Kleinman is eventually joined by a doctor, who tells him that his interest in the case is to catch the killer so he can understand a psychopathic mind. The doctor leaves, and Kleinman hears screams in the night. He then meets a prostitute, Gina, and the two contemplate death and the possibility of life in the universe. Gina eventually leaves too, before the doctor returns mortally wounded by the maniac. A policeman and another man find the body. The man tells Kleinman that Hacker was murdered, but by a rogue faction of his vigilante mob who splintered off when they disagreed with his ideas on how to catch the killer. The two mobs arrive and demand that Kleinman join them, before getting into a large fight.
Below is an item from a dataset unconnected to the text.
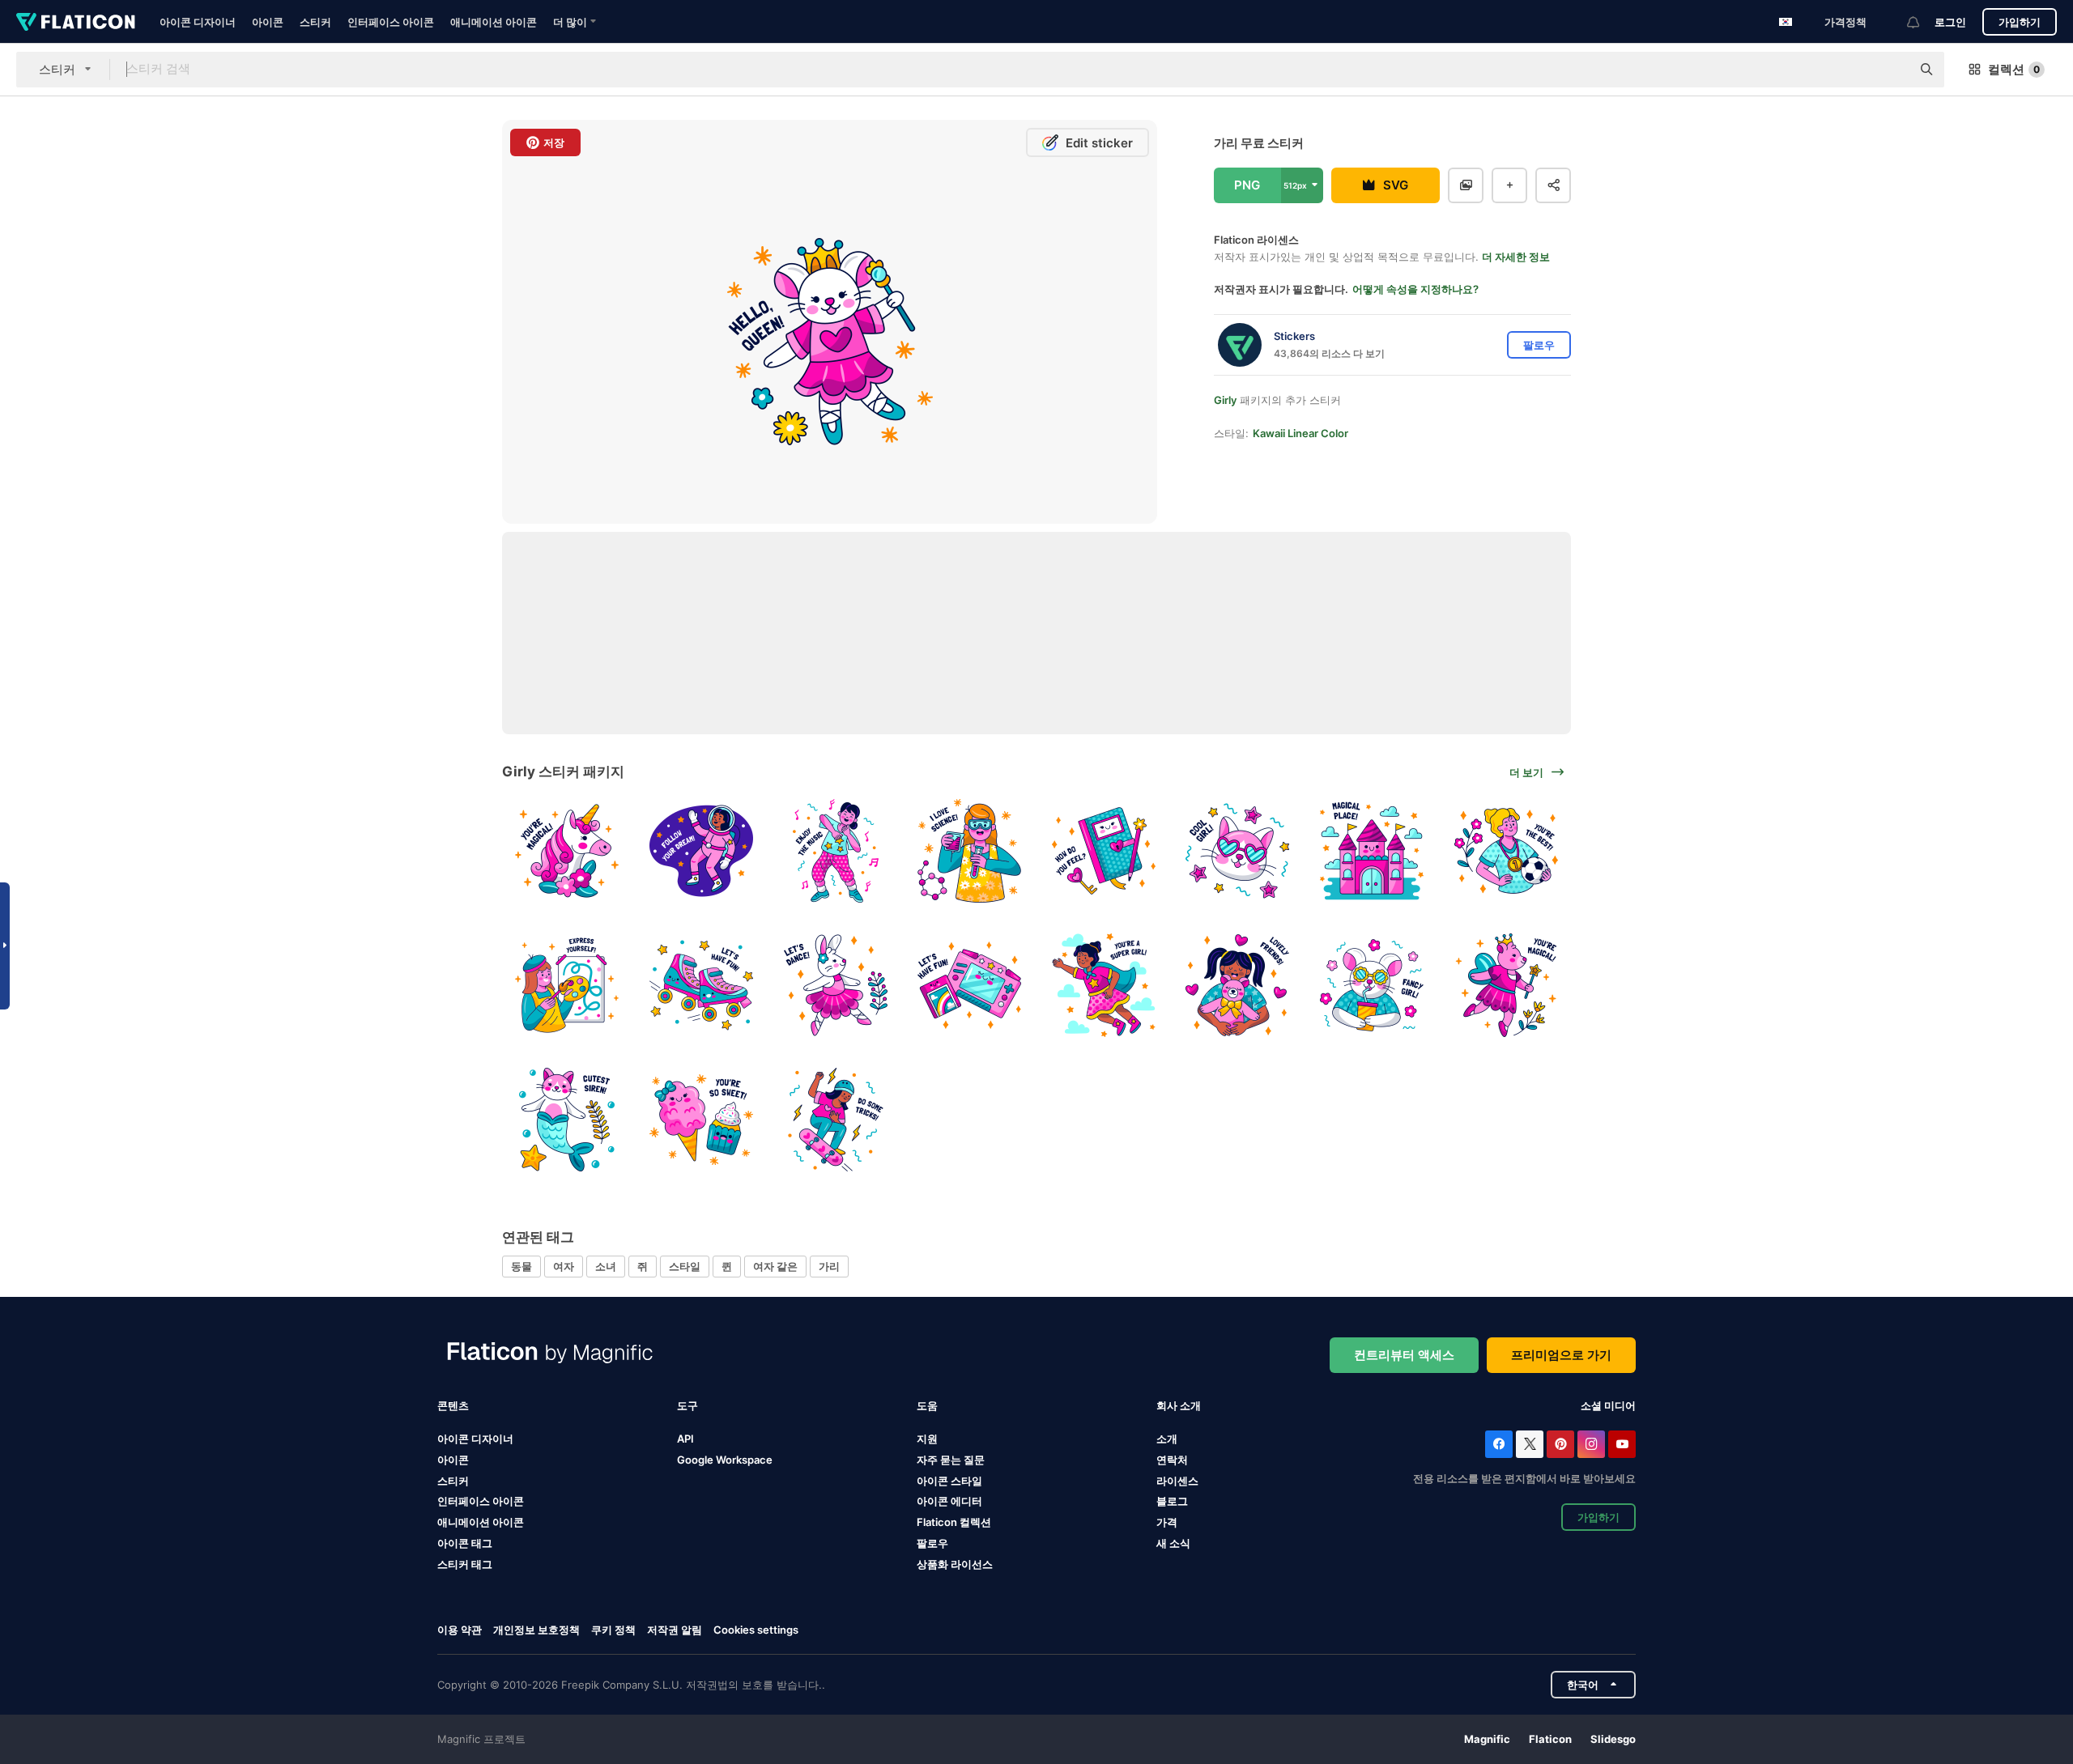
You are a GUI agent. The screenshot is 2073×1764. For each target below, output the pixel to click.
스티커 (315, 21)
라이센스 (1177, 1480)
A third mob shows up, having hired a clairvoyant named Hans Spiro to identify the killer. Spiro says that Kleinman is the maniac, and the mobs join to perform a kangaroo court and sentence him to death. Just before Kleinman's hanging, a man arrives to tell the group that the killer has been spotted. The mob apologizes, and all run off. Kleinman is again left alone, before the real maniac, who resembles Kleinman, enters. The two converse briefly, and the killer admits to being a psychopath but insists that he can kill easily by pretending to be sane before he stabs Kleinman and exits. Kleinman is discovered dying by the mob, who bicker over his body until he expires. After Kleinman's death, another man arrives and tells the mob that the killer has been spotted in a different location, and they all run off again.